We’re fighting and we’re not going away. We aren’t going to let this situation continue.

Police brutality doesn’t stop protesters

Once I was down in Union Square, and there was a young woman who was being looked after by the medics. They were inspecting her because she had two broken ribs. The night before, during another demonstration, two of her friends had been arrested. She had stood there with her phone and recorded what went on.

So the cops grabbed her, took her phone and deleted the video. They opened her arms up and held her against the wall. Then they started punching her. They knew precisely how to beat her so she was severely injured.

Yet, after being so horrifically brutalized, where was this woman? She was at a protest. The next day she was in the middle of a protest despite having broken ribs.

I also think about Chicago at the demonstration against NATO. The whole march we walked past endless lines of cops with huge wooden riot sticks on display, making clear what would happen if we dared step out of the permitted march route.

But this didn’t stop a huge crowd of youth from chanting and trying their best to bust through the police line. They were excited and happy as they did it, even though they got their heads clubbed.
What makes people so excited to charge a police line? What makes people keep coming back to demonstrations after they’ve been badly injured and had their ribs broken?

It’s the same thing that made thousands of Chinese youth give up their middle-class lives and go into the countryside to join Mao Zedong and the People’s Liberation Army. It’s the same thing that made Che Guevara give up his chances of being a comfortable middle-class doctor and go join Fidel Castro.

The millions of young people who have been locked out by this system have a desire to contribute to society. They have a desire to be part of something bigger than themselves. As much as it is in people’s economic interests to fight against capitalism, there is still another component. There is heroism, the “great love” that Che spoke of. This is also part of the Communist tradition.

Putting on class glasses

Occupy Wall Street has made a huge contribution in the struggle against capitalism. The fact that people are talking about 99% and 1%, not just in New York, but in Utah, Missouri, South Carolina and everywhere else is a huge leap forward.

V. I. Lenin, leader of the Bolshevik Revolution, said, “People always were and always will be the foolish victims of deceit and self-deceit in politics until they learn to discover the interests of some class or other behind all moral, religious, political and social phrases, declarations and promises.” (“Three Components of Marxism”)

Sam Marcy, the founding chairperson of Workers World Party, used to always urge people to put on their “class glasses.” As a result of Occupy Wall Street, literally millions of workers are walking around with their class glasses on, and this is a huge victory.

One of the big Marxist concepts we saw play out with Occupy Wall Street is that of “expropriating the expropriators.”

Zuccotti Park is owned by a corporation called Brookfield Properties. Why? Because they have a sheet of paper, a certificate of ownership, which says they own it.

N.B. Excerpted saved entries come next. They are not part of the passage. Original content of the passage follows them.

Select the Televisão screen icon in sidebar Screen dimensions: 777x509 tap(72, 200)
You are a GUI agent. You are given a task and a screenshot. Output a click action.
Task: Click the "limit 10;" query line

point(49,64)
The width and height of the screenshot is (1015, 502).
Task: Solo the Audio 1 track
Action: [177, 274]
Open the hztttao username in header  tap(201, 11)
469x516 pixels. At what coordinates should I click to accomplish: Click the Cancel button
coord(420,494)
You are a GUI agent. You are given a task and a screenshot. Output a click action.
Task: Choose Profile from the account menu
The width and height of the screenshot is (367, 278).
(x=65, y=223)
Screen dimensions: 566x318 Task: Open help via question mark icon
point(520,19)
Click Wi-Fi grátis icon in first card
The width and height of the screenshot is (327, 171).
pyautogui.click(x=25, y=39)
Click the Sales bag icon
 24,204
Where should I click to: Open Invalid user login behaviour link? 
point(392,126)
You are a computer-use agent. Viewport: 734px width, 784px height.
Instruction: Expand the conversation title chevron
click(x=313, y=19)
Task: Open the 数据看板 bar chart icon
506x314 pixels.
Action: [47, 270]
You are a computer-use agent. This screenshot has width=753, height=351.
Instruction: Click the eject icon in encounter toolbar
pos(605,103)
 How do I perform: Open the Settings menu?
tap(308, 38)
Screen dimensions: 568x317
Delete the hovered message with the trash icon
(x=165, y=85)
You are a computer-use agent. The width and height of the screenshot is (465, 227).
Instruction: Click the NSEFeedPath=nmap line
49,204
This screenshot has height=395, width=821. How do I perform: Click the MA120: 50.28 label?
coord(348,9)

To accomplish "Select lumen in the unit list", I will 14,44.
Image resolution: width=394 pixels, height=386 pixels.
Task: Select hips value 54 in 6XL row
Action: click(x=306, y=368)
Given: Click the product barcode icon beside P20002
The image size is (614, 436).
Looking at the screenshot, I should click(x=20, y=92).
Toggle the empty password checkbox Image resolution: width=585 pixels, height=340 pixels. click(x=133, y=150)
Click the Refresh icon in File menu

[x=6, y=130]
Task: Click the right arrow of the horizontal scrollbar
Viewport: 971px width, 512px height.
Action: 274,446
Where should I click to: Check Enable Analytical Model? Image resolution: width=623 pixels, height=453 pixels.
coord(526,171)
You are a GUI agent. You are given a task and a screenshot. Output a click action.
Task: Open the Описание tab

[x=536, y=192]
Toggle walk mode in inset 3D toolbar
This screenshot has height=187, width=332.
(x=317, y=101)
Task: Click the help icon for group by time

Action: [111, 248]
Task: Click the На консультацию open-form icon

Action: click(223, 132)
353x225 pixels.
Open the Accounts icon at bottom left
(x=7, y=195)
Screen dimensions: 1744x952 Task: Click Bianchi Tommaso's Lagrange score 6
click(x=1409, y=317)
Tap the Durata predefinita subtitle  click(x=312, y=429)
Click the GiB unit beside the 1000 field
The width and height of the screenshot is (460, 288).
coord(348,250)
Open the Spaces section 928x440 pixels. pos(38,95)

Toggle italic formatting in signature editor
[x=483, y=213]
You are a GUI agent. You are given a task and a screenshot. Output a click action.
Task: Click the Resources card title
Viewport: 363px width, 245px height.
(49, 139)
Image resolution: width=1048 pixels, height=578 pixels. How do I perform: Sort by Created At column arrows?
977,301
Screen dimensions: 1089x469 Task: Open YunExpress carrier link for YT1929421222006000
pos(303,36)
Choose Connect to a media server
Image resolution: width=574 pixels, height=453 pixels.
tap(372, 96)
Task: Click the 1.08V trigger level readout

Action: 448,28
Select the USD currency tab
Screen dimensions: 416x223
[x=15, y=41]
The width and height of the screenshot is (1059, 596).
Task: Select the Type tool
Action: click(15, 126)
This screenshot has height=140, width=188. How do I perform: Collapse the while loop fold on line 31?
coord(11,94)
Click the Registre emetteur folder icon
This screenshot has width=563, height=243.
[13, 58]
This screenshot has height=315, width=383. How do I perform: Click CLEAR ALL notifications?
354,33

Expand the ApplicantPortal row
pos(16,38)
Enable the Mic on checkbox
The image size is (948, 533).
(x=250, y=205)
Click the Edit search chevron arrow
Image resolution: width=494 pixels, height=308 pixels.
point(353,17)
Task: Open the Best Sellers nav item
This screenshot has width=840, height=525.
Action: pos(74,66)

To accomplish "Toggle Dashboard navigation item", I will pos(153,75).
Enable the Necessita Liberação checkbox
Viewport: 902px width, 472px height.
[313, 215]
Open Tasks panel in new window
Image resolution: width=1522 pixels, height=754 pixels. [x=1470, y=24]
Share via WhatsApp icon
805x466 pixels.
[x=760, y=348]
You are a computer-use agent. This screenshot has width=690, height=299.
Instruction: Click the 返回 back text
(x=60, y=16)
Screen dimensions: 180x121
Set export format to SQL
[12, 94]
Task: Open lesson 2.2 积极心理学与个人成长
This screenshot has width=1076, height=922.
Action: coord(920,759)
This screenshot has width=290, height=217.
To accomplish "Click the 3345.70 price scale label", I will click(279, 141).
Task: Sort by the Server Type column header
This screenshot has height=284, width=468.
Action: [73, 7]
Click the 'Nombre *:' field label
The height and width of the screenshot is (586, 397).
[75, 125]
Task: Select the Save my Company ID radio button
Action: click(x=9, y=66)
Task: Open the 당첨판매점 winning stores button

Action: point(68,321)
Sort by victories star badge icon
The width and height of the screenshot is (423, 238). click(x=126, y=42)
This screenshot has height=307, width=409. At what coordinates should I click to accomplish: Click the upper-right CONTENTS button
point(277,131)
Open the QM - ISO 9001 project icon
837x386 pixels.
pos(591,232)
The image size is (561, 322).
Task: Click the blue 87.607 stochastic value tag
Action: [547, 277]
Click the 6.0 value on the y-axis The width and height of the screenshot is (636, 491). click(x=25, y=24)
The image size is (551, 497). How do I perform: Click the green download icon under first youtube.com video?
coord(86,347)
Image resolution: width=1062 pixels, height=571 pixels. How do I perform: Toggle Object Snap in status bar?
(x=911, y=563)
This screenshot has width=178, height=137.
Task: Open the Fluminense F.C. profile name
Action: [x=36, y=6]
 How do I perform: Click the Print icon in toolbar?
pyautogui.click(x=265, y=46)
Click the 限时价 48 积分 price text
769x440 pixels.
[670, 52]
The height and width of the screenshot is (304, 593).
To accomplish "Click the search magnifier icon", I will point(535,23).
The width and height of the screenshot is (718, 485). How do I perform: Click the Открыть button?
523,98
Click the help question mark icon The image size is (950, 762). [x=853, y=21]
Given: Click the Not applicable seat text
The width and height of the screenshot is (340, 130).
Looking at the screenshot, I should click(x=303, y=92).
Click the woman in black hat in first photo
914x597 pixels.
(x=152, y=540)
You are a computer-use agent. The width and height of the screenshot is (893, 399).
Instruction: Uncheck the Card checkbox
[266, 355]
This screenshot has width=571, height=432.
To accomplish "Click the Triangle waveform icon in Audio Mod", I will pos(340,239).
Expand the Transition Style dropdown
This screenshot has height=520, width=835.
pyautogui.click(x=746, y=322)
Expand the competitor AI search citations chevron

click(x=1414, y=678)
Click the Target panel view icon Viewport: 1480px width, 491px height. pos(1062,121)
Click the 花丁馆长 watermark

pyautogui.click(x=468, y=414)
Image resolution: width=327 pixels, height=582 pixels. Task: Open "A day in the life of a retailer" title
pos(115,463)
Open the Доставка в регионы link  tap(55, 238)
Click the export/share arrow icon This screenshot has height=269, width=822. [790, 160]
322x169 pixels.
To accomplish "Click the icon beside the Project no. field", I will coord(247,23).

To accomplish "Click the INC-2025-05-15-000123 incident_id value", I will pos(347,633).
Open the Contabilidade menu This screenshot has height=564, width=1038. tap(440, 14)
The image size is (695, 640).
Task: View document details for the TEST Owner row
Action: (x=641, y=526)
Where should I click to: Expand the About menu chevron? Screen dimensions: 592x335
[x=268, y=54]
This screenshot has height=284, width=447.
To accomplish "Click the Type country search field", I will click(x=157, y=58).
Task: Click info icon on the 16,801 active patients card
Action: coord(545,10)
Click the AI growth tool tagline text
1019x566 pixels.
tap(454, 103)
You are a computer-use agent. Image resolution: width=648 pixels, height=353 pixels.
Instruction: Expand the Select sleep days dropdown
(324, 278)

But every stone in the park was laid by a worker, all the cement was poured by workers, it is workers who clean that park each day, it is workers who relax there and enjoy it. But a small group of capitalists has expropriated it. We, the 99%, came together to create it and maintain it, but the 1% gets to own it.

Socialist revolution means we take back what we created. We seize the means of production, the banks, the factories, the big-box stores — all this wealth we have created should be “expropriated.” We should take it back and hold it in common.

The seizure and occupation of Zuccotti Park was a step in that direction. It raised the consciousness of millions of workers toward understanding that they have the right to take the world for themselves. This too is a huge contribution.

Occupy Wall Street activists may not all agree with Workers World Party. They may be anarchists. They may be liberals or social democrats. But they should know that we support them, we have their back, and we owe them a great deal.